EXTRAIT DU TEXTE:
* * *

Selon Beaudelaire , la critique doit être partiale , passionnée , politique.
Qu"on me pardonne donc les lignes qui suivent : dans le respect de ce précepte ,elles ne rejoignent pas la monocorde doxa des jours qui ont suivi le décès de Pierre Boulez.
Partialité et politique , justement , semblent avoir conduit toute la vie du personnage.
Boulez fut taiseux quant à son enfance (il est né en la charmante Montbrison en Forez , dans la garnison de gendarmerie ), prolixe sur ses créations sonores , assurément "innovantes", malheureusement ni esthétiques , ni émouvantes ,le plus souvent abstraites et techniques.
musique dialogue de l'ombre double.
Esprit mathématique , percevant la puissance nouvelle de l 'informatique , il a utilisé l'ordinateur comme Picasso le fractionnement de l'image , avec la même réussite dans la subversion des snobs .
Picasso avait auparavant admirablement dessiné et peint ; il n'est pas sûr que le label Boulez éveille , dans un futur proche ou lointain , la même admiration ,Car cet et homme a su , par la puissance d'un ""ego""exceptionnel, capter prébendes et faveurs , et par un entregent rare construire un empire personnel , réduisant au silence toute autre conception musicale . Il a de ce fait non pas marqué son siècle , mais en a utilisé la mentalité .

* * *

Enregistrements de données

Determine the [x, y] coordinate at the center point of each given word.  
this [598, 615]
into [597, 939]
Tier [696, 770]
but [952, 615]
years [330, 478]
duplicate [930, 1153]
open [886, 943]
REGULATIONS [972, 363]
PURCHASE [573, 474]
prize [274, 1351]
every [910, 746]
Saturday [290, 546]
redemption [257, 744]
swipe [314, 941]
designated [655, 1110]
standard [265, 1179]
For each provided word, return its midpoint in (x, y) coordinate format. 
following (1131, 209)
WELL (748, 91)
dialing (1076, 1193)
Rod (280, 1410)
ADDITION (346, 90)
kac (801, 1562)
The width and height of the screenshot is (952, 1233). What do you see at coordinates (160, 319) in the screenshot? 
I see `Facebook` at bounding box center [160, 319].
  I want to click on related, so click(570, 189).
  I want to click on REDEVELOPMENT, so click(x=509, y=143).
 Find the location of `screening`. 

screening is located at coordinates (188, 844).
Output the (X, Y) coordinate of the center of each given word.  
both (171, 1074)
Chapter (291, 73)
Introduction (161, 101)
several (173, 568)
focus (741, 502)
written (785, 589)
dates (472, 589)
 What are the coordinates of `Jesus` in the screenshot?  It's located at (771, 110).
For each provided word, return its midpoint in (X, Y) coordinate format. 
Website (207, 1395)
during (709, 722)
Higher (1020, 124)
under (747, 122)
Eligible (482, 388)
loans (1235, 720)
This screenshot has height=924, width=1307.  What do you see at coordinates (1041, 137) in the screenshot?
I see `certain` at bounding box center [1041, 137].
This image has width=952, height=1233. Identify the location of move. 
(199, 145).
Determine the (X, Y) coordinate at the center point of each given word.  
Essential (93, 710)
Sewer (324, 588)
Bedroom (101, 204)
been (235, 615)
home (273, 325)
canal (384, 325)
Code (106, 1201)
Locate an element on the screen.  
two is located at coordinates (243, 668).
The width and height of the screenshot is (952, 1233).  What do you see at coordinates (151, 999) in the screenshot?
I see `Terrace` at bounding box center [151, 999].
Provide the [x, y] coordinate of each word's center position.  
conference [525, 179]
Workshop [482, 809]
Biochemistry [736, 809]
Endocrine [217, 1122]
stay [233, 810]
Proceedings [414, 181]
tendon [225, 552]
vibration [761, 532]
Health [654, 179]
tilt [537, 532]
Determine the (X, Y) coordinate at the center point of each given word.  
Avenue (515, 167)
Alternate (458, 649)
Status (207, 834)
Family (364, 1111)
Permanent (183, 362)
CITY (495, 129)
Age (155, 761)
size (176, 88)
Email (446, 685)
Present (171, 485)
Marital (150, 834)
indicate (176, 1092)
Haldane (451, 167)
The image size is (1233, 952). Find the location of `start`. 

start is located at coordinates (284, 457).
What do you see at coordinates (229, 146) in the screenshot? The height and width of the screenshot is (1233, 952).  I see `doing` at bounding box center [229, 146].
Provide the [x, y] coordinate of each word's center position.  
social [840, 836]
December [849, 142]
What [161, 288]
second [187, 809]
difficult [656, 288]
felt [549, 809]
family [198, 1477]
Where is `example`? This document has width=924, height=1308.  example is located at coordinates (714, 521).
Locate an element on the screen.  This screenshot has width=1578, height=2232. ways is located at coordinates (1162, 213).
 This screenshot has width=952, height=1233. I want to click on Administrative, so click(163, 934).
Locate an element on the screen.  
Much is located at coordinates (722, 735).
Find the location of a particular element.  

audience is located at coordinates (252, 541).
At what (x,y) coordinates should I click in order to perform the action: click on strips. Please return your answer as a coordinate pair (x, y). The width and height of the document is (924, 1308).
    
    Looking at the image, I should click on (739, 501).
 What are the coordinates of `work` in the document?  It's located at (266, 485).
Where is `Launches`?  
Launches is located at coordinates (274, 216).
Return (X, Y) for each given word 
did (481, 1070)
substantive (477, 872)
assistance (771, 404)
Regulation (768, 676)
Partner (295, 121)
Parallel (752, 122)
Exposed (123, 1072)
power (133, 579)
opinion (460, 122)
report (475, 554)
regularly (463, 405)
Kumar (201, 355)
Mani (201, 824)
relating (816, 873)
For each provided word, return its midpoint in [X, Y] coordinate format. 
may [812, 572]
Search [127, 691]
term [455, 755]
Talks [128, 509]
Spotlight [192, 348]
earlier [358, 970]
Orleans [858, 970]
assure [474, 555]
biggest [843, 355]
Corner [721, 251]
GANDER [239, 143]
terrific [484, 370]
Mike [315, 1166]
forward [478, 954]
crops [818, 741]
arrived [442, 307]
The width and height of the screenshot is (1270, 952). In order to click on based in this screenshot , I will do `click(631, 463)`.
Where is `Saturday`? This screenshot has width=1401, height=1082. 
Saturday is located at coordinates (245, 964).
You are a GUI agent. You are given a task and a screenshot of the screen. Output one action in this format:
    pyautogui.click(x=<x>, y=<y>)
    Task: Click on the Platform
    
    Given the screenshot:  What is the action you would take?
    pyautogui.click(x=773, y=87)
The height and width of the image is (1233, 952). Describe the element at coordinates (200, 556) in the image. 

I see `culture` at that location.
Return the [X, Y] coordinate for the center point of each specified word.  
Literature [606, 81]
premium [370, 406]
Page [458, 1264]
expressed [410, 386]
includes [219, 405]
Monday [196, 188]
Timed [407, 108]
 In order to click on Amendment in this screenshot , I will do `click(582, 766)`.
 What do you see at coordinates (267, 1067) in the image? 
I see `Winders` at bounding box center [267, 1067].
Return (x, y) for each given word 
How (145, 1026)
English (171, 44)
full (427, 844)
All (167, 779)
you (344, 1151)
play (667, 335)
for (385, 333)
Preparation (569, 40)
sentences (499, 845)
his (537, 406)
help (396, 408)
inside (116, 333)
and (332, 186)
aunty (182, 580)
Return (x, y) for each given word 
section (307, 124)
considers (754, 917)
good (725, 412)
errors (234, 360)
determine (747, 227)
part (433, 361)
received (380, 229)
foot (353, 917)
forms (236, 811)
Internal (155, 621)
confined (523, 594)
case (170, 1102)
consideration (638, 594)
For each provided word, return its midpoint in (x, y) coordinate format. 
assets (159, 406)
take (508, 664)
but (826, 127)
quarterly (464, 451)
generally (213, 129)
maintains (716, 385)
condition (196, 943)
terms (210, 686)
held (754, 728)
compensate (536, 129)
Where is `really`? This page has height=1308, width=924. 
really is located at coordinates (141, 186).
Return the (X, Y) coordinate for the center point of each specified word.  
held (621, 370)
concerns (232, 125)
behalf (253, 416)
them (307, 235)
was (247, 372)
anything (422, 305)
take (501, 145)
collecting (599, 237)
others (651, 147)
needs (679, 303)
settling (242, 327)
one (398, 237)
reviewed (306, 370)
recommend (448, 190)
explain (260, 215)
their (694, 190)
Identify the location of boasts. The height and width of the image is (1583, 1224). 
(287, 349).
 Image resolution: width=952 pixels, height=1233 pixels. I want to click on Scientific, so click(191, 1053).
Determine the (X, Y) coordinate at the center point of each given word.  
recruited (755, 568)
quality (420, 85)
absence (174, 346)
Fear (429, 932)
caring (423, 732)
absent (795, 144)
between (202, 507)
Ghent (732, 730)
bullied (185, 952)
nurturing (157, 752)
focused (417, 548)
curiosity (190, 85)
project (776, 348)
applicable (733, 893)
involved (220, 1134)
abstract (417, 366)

* * *

CONSIGNE 1:
D'après l'extrait sur Pierre Boulez, où celui-ci est-il né ?
CONSIGNE 2:
Indiquez si chacune des affirmations suivantes concorde avec l'extrait sur Pierre Boulez, en citant les mots décisifs : (a) Boulez parlait volontiers de son enfance. (b) Boulez s'est servi de l'ordinateur. (c) L'extrait affirme que Boulez a marqué son siècle.
CONSIGNE 3:
Écrivez la suite de l'extrait sur Pierre Boulez, en partant de sa dernière phrase.

RÉPONSE ATTENDUE 1:
Il est né à Montbrison en Forez, dans la garnison de gendarmerie.

RÉPONSE ATTENDUE 2:
(a) Non : « Boulez fut taiseux quant à son enfance ».
(b) Oui : « il a utilisé l'ordinateur comme Picasso le fractionnement de l'image ».
(c) Non : « non pas marqué son siècle , mais en a utilisé la mentalité ».

RÉPONSE ATTENDUE 3:
Rien d'étonnant de la part de celui qui considérait Berlioz comm un "gratteur de guitare"et décrétait que "si Schubert n"avait pas vécu ,la musique n'aurait rien perdu " :ces propos dévoilent une absence totale de sensibilité : le bouleversant Schubert n"a certes jamais fait fortune , mais ses Lieder se chanteront encore quand la troisième sonate pour piano aura épaissi la poussière des cartons.
Au pupitre ,(il était autodidacte de la direction) , pour se démarquer du cabotinage de certains ,ou par raideur native , Boulez restait plus que discret : statique , le visage lisse, comme étranger à la partition . Les harmonies , riches ou subtiles , ne semblaient pas l'habiter , mais émaner des seuls musiciens , qui ,comme l'a dit un premier violon , ""se dirigent eux même par osmose "".On songe au visage expressif et mobile du tant regretté Ievgeny Mravinski, et au génial et passionné Karajan , soulevant son orchestre en une ardente communion.
C'est néanmoins dans cette activité qu'on peut reconnaitre à Boulez un talent: celui de paraitre .
En fait on ne peut accorder à ce phénomène aucune filiation , tant il a reconnu puis renié de prédecesseurs , Debussy , Stravinski, Messiaen ,qui lui fit obtenir un diplôme d'harmonie , sans pour autant qu'on décèle en lui quelque ressemblance , pas plus qu'avec avec ceux de l"Ecole de Vienne .
Char, Mallarmé, Kafka, Kandinsky l'interessaienrt, et il s'entendait mieux avec leurs oeuvres , qu 'il ne respectait pas toujours , qu'avec les siennes, modifiées sans cesse.
Intransigeant , il se brouilla avec Malraux qui avait préféré Landowki pour la restructuration de la musique et de l'Opéra , partant bouder à Baden Baden, comme ensuite avec Pompidou, pourtant son donateur du coûteux IRCAM, mais il était apparenté à J.Lang par une certaine tournure d'esprit politique.
Pierre Boulez "Inaudible et tyrannique, ils le détestaient tous," a titré un journaliste non conformiste.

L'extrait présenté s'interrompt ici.